TRECHO.
□ □ □ □
Estudos mostram que a sensibilidade ao sal varia de pessoa
para pessoa, dependendo de diversos fatores - como etnia, idade, índice de
massa corporal, saúde e histórico familiar de hipertensão. Algumas pesquisas
indicam que indivíduos com mais sensibilidade ao sal correm mais risco de terem
pressão alta associada à ingestão do condimento.
Alguns cientistas argumentam agora, no entanto, que uma
dieta com baixo teor de sal também é um fator de risco para o desenvolvimento
de pressão alta - assim como o alto consumo. Em outras palavras, existe uma
curva em forma de J ou U com um limiar na parte inferior, onde os riscos
começam a subir novamente.
Os pesquisadores argumentam que a ingestão de menos de 5,6g
ou mais de 12,5g por dia está associada a consequências negativas para a saúde.
Um estudo diferente envolvendo mais de 170 mil pessoas
encontrou resultados semelhantes: uma relação entre a baixa ingestão de sal,
definida como inferior a 7,5g, e maior risco de doenças cardiovasculares e
morte em pessoas com ou sem hipertensão, em comparação a um nível moderado de
ingestão de até 12,5g por dia (entre 1,5 a 2,5 colheres de chá de sal). Essa
ingestão moderada é o dobro da recomendação diária do Reino Unido.
□ □ □ □
Entradas salvas:
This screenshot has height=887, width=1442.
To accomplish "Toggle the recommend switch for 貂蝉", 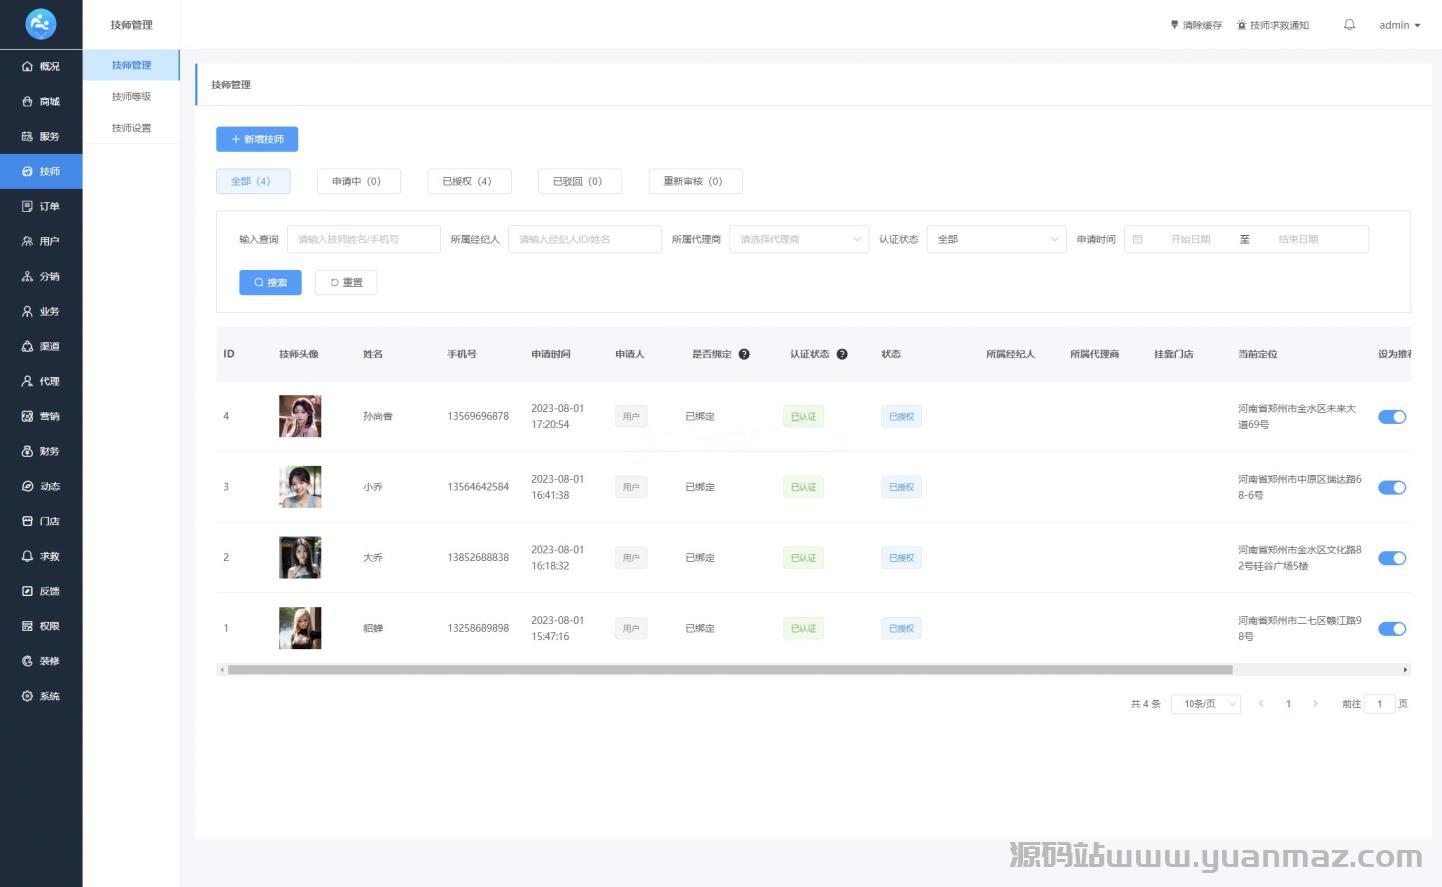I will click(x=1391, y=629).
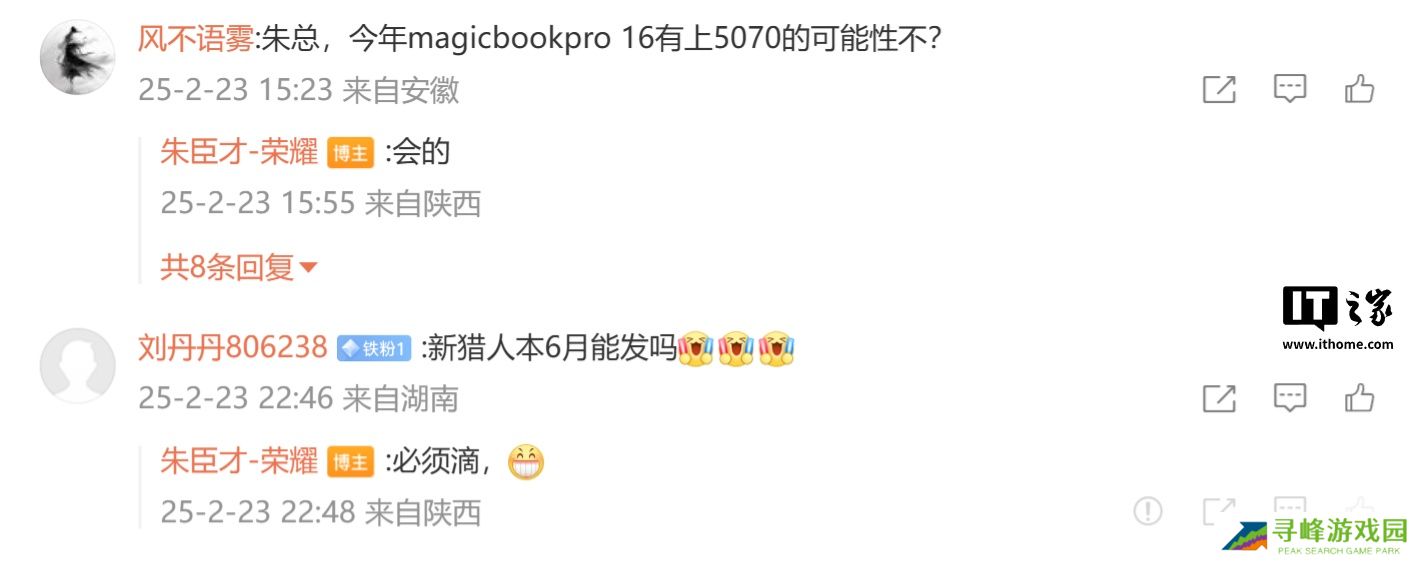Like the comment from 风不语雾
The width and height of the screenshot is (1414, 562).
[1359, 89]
□ □ □ □
OBJETIVO DO EXERCÍCIO.
Responda com base no trecho:
1. Que fatores fazem a sensibilidade ao sal variar de pessoa para pessoa?
2. Que quantidades diárias de sal os pesquisadores associam a consequências negativas para a saúde?
3. Quantas pessoas participaram do estudo diferente?
Os registros são um material separado do trecho.

RESOLUÇÃO.
1. Etnia, idade, índice de massa corporal, saúde e histórico familiar de hipertensão.
2. Menos de 5,6g ou mais de 12,5g por dia.
3. Mais de 170 mil pessoas.